**** READING TEXT ****

You might be a bullshitter if:

by Steve Petermann

Philosopher Harry G. Frankfurt has recently written a very interesting and popular book called On Bullshit. It's only 67 pages but perhaps it can provide some insight into a problem that Dilbert Cartoonist, Scott Adams laments about of the difficulty for the unbiased curious public to come to understand ID/Darwinist positions. He states:

I've been doing lots of reading on the subject, trying to gather comic fodder. I fully expected to validate my preconceived notion that the Darwinists had a mountain of credible evidence and the Intelligent Design folks were creationist kooks disguising themselves as scientists. That's the way the media paints it. I had no reason to believe otherwise. The truth is a lot more interesting. Allow me to set you straight. (Note: I'm not a believer in Intelligent Design, Creationism, Darwinism, free will, non-monetary compensation, or anything else I can't eat if I try hard enough.)

First of all, you'd be hard pressed to find a useful debate about Darwinism and Intelligent Design, of the sort that you could use to form your own opinion. I can't find one, and I've looked. What you have instead is each side misrepresenting the other's position and then making a good argument for why the misrepresentation is wrong. (If you don't believe me, just watch the comments I get to this post.)


Including this quote, I felt that Scott's post was very unbiased and accusatory of both sides of the debate. However, if you'll look at the comments to his post, some were Darwinists misrepresenting and lambasting him for various unfounded reasons. In particular PZ Myers dedicated an entire post to refuting the article. In his next post, Scott pointed out the multitude of misrepresentations and labeled Myers a poster boy for the point he was making:

That makes him the poster child for my point that the average person (me) has no credible source of information on the topic of evolution.

This brings me back to the topic of this post: bullshit. Is the reason it is so hard for the average Josephine to get the straight scoop on the debate because the bullshit is so deep? Let's see how well Frankfurt's exploration of bullshit fits the current situation?

First of all Frankfurt distinguishes bullshitting from lying.

The liar is inescapably concerned with truth-values. In order to invent a lie at all, he must think he knows what is the truth. And in order to invent an effective lie, he must design his falsehood under the guidance of truth.

On the other hand the essence of bullshit is not lying or even whether the information is true or false. It is rather the bullshitter's lack of interest in the truth at all. As Frankfurt puts it:

It is just his lack of connection to a concern with the truth — this indifference to how things really are — that I regard as the essence of bullshit.

**** SUPPLIED INFORMATION ****

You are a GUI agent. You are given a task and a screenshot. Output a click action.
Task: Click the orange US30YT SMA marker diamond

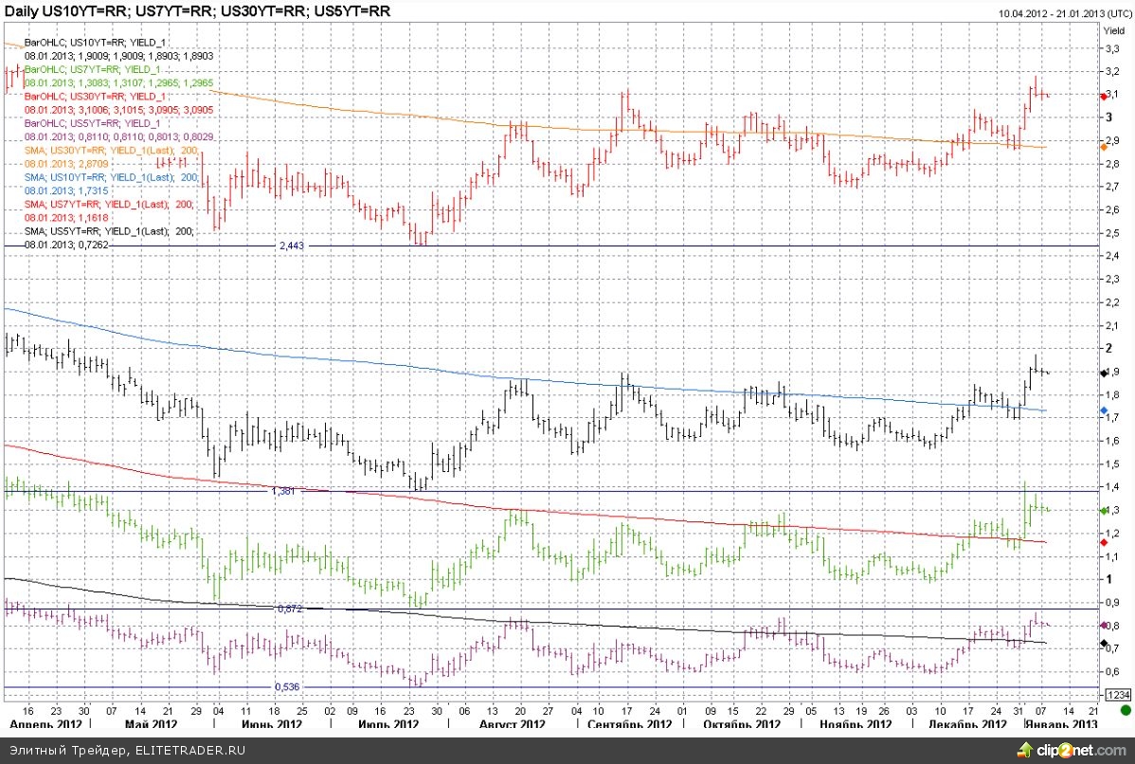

****

• WORK TO DO:
#1 Set down, word for word, the passage of the essay on bullshit from "Including this quote, I" up to and including "topic of evolution.".
#2 In the essay on bullshit, what does Frankfurt regard as the essence of bullshit?

• PROBLEM SOLUTIONS:
#1
Including this quote, I felt that Scott's post was very unbiased and accusatory of both sides of the debate. However, if you'll look at the comments to his post, some were Darwinists misrepresenting and lambasting him for various unfounded reasons. In particular PZ Myers dedicated an entire post to refuting the article. In his next post, Scott pointed out the multitude of misrepresentations and labeled Myers a poster boy for the point he was making:

That makes him the poster child for my point that the average person (me) has no credible source of information on the topic of evolution.

#2 The bullshitter's lack of connection to a concern with the truth, an indifference to how things really are.